> _DATA SHOWN_:
──────────────────────────────

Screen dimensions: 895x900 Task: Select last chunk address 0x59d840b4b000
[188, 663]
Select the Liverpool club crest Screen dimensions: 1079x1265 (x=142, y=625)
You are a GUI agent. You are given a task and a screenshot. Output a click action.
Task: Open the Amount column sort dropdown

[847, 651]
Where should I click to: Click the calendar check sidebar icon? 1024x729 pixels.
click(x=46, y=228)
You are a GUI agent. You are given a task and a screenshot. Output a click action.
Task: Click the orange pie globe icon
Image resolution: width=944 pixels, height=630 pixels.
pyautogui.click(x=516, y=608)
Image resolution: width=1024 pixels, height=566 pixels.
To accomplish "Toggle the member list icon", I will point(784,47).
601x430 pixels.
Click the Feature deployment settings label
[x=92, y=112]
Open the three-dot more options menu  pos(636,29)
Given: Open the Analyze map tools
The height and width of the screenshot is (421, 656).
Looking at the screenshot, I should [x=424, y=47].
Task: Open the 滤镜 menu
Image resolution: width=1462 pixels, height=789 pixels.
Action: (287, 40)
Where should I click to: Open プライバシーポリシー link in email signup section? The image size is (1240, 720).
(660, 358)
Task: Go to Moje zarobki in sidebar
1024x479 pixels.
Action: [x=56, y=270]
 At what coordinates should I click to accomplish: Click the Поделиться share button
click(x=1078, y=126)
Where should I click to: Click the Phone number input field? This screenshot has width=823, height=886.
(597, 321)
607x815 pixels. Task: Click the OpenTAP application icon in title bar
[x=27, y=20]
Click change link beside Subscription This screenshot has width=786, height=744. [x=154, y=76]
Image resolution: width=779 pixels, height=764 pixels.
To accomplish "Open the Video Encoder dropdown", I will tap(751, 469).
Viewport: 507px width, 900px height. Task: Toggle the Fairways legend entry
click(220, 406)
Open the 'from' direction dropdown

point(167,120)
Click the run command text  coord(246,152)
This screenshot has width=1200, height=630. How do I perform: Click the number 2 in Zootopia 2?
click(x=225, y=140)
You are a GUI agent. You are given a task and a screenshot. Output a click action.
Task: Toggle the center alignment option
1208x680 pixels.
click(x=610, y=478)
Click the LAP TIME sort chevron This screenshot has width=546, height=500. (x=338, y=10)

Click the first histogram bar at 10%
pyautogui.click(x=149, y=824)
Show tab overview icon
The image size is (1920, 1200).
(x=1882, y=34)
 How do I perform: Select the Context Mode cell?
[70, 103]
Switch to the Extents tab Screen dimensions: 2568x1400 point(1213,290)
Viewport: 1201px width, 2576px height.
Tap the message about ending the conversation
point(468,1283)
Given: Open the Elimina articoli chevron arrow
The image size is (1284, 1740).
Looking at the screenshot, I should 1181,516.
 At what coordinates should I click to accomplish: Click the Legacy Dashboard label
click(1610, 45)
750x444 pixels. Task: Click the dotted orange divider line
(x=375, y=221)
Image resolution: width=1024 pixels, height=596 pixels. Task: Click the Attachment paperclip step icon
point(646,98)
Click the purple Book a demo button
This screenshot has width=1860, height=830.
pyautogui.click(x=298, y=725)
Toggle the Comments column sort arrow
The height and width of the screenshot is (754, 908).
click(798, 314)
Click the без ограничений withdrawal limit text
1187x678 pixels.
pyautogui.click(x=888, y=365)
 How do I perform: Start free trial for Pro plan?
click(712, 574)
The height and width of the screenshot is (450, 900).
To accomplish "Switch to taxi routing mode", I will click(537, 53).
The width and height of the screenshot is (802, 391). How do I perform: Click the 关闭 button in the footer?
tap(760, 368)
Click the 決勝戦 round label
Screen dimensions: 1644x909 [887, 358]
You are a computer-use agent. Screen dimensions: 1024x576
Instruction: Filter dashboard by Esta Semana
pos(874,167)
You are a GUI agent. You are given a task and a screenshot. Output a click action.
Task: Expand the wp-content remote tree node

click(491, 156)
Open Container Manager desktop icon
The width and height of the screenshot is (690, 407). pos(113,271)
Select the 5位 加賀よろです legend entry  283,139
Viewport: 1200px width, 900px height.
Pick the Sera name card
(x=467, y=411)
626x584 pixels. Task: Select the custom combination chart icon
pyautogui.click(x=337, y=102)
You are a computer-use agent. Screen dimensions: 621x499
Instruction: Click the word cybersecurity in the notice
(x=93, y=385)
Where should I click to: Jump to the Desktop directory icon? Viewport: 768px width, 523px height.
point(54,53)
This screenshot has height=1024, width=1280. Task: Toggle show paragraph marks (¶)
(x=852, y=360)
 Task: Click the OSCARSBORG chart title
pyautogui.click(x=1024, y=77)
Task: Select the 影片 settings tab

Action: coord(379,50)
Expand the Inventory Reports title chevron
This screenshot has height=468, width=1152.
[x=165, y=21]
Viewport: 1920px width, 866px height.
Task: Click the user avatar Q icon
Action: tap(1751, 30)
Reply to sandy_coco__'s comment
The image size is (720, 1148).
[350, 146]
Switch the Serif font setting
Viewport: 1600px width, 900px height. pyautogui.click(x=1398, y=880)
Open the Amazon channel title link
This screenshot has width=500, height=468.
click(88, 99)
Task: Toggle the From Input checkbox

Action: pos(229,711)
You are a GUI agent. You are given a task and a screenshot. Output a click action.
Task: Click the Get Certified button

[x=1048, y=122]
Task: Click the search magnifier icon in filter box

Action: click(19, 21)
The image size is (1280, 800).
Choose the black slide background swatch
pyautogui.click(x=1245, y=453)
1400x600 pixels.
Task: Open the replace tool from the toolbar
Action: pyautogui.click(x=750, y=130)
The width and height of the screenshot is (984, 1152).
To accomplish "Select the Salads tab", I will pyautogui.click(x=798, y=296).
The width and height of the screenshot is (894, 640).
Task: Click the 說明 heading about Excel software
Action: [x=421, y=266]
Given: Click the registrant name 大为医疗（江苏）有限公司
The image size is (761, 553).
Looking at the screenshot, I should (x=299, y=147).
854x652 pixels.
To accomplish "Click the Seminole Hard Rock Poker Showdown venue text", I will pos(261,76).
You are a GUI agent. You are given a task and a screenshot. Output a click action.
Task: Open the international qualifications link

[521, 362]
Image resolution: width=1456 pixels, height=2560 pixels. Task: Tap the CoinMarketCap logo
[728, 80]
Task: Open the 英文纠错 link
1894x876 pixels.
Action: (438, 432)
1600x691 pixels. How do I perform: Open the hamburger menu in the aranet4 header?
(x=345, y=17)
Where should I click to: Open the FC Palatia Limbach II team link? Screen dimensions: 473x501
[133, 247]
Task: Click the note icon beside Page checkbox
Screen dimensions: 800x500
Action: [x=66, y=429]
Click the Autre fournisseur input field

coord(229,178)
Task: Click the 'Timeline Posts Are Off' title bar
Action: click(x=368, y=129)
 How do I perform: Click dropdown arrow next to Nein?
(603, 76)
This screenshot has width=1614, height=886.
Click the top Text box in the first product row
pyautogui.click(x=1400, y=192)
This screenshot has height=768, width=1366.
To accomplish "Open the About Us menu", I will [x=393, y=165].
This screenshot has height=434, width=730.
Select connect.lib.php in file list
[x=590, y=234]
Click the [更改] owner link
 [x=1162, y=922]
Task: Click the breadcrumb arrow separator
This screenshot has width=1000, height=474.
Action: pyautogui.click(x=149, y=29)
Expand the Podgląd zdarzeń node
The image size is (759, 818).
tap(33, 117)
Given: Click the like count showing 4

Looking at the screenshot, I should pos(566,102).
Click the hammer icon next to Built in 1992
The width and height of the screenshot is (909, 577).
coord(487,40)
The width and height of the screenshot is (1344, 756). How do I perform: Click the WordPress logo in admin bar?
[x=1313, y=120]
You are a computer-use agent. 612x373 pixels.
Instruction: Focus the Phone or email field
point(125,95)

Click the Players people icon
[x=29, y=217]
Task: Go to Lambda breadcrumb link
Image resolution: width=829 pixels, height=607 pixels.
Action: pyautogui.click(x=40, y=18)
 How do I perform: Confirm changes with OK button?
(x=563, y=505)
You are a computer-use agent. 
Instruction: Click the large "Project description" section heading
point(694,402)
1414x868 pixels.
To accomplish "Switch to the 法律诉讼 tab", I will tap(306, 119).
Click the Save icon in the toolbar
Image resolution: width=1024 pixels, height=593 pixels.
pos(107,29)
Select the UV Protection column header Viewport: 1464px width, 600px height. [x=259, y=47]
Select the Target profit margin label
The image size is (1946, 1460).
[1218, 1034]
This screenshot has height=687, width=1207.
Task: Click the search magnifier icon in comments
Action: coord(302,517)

──────────────────────────────

> _REQUIRED ACTION_: Go to the line with "Click the Players people icon" in the entries above and repeat every line from there through the line with "Select the Target profit margin label", exactly and with no other text.

> _ANSWER SPACE_:
Click the Players people icon
[x=29, y=217]
Task: Go to Lambda breadcrumb link
Image resolution: width=829 pixels, height=607 pixels.
Action: pyautogui.click(x=40, y=18)
 How do I perform: Confirm changes with OK button?
(x=563, y=505)
You are a computer-use agent. 
Instruction: Click the large "Project description" section heading
point(694,402)
1414x868 pixels.
To accomplish "Switch to the 法律诉讼 tab", I will tap(306, 119).
Click the Save icon in the toolbar
Image resolution: width=1024 pixels, height=593 pixels.
pos(107,29)
Select the UV Protection column header Viewport: 1464px width, 600px height. [x=259, y=47]
Select the Target profit margin label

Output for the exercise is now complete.